Yes. There is no cost to participants for the entire 5 week group experience. WILA recognizes that providing accessible mental health support services will make an impact on the community’s ability to heal and grow in the face of individual and collective trauma.
Who will be facilitating the Safe Space groups?

Safe Space groups are facilitated by pre-licensed therapists enrolled in WILA’s Psychology Internship and Postgraduate Fellowship. The facilitators are supervised by licensed mental health professionals on WILA’s Teaching and Supervising Faculty with input from WILA’s Executive Director, Michele Gomes, Psy.D.

Where do the Safe Space groups take place?

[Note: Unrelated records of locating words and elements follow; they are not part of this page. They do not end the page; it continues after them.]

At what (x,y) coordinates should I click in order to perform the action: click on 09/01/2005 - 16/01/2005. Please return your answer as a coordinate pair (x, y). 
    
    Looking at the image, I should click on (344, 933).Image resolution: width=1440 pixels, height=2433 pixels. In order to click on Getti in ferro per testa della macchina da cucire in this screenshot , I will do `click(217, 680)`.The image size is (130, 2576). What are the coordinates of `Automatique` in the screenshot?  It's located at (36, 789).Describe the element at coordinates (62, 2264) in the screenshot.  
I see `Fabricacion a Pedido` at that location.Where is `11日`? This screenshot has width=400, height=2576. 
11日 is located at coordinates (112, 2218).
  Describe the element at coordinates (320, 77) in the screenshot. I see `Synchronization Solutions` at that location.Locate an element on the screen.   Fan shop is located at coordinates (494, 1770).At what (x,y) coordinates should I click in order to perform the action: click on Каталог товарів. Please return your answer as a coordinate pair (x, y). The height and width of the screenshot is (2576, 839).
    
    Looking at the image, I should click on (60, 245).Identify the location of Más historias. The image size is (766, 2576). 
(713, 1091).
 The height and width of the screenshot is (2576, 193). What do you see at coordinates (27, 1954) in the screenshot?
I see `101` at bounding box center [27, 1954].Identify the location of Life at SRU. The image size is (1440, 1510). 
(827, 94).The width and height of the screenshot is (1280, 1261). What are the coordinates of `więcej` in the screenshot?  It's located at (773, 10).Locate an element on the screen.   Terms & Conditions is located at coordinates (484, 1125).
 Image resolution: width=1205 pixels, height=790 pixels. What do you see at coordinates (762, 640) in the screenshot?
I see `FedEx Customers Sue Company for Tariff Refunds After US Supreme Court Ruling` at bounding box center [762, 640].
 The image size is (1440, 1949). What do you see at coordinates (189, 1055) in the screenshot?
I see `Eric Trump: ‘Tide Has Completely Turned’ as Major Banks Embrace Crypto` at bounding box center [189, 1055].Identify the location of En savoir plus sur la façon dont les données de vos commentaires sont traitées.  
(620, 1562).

Due to COVID-19, Safe Space groups are conducted virtually online. Otherwise, Safe Space groups take place at our West Los Angeles location which provides a safe, comfortable, accessible, and confidential atmosphere. We are conveniently located at 11845 West Olympic Boulevard, Suite 505W, Los Angeles, CA 90064. Ample street parking is available nearby.

What is WILA’s mission?
The mission of Wright Institute Los Angeles (WILA) is to keep high quality, long-term psychodynamic psychotherapy available and affordable. WILA is an affordable alternative for those without adequate health insurance benefits or the ability to pay for expensive private treatment. We remain one of the very few settings in Los Angeles where no limits are placed on treatment length or session frequency. Our aim is to help the individuals, couples, and families we serve lead richer, deeper, more fulfilling lives.